L’Autriche connaissant le même problème avec les étudiants allemands, des discussions sont menées au niveau européen. Mais Mme Pécresse voit une partie de la solution à ce problème au sein même de l’enseignement supérieur français. "En France, nous avons un système d’études trop fondé sur la sélection par l’échec, typiquement dans les études médicales et paramédicales (médecine, pharmacie )", explique la ministre. "Mais j’essaie de réformer tous les cursus qui conduisent les jeunes à l’impasse. Pour la première année d’études, nous avons fusionné médecine et pharmacie et nous avons donc un cursus de santé. Je souhaite qu’à la fin de ce cursus, on place tous les concours paramédicaux, de façon à ce que tous ceux qui n’obtiennent pas les premières places (qui mènent à médecine, dentisterie, sage-femme ) puissent également passer en infirmière, en kiné Et je voudrais aussi que les universités nous proposent en deuxième année des diplômes pluridisciplinaires en économie-gestion, en droit, en sciences, etc., de façon à ce qu’un élève qui a réussi sa première année de santé puisse faire un diplôme de droit de la santé, d’économie de la santé, de sciences et santé, et qu’il ne soit pas obligé de redoubler.

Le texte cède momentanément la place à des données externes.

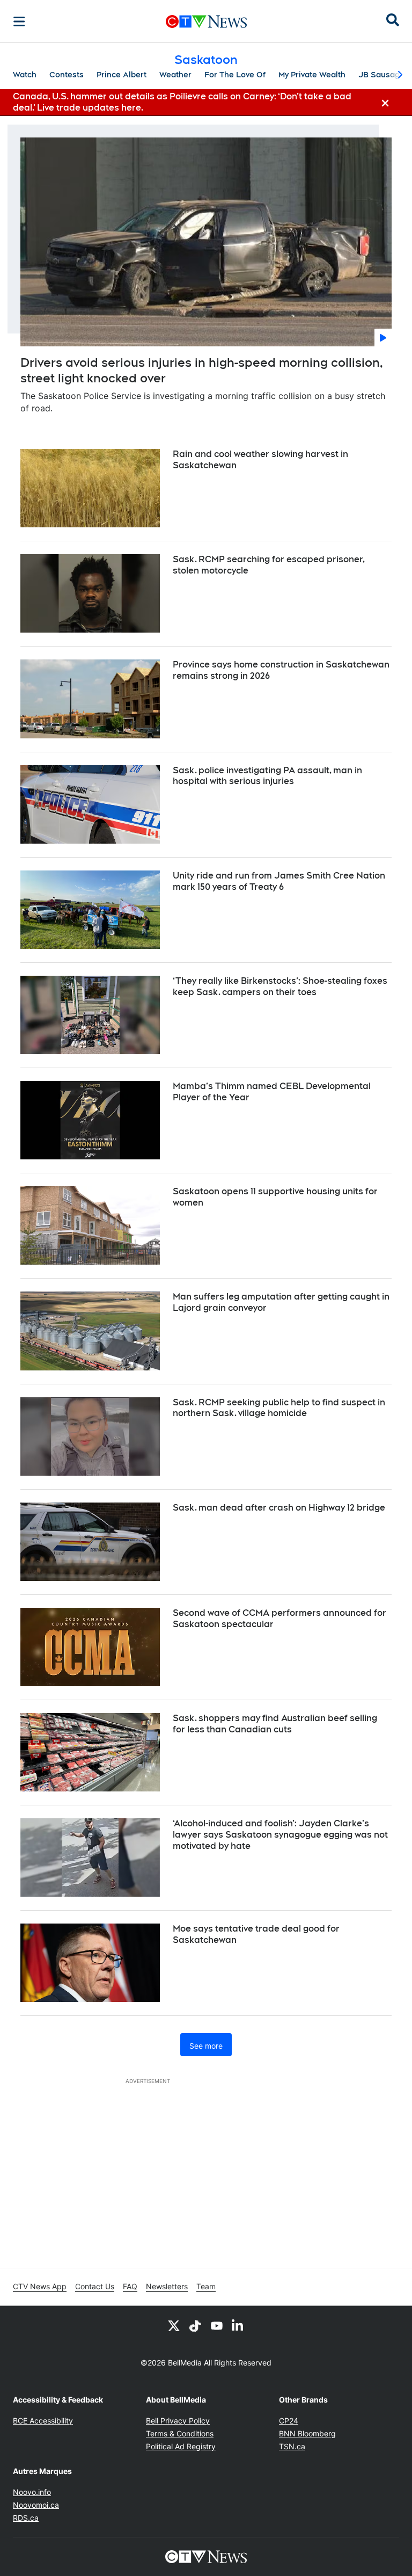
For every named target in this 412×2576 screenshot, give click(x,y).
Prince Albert (121, 74)
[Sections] (19, 21)
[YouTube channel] (216, 2325)
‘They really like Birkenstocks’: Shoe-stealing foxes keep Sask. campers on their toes (280, 986)
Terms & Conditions (180, 2433)
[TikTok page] (195, 2325)
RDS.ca (26, 2517)
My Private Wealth (311, 74)
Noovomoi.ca (36, 2504)
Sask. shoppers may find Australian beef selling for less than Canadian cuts (275, 1724)
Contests (66, 74)
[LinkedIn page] (238, 2325)
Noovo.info (32, 2492)
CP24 (288, 2420)
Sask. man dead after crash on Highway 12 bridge (279, 1508)
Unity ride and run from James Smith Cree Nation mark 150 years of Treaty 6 (279, 881)
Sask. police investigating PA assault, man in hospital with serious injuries (267, 776)
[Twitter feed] (173, 2325)
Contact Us (94, 2286)
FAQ (130, 2286)
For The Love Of (235, 74)
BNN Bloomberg (307, 2433)
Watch (24, 74)
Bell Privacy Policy (178, 2420)
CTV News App (40, 2286)
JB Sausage (381, 74)
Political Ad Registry (181, 2446)
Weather (175, 74)
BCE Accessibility (43, 2420)
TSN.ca (292, 2446)
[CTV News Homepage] (206, 21)
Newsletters (167, 2286)
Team (206, 2286)
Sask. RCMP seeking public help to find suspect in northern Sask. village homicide (279, 1408)
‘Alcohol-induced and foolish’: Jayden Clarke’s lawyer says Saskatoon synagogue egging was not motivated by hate (280, 1834)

Et on créera aussi des passerelles de retour en médecine. Avec un bac + 5, on pourra repasser le concours de médecine. Cela redonnera de l’attractivité aux études médicales françaises. Quand on aura construit cela, je pense que le système belge sera moins attractif pour les Français."

Reste à voir si cela sera suffisant pour décourager les Français qui se sentent une vocation de médecin de passer la frontière pour se former...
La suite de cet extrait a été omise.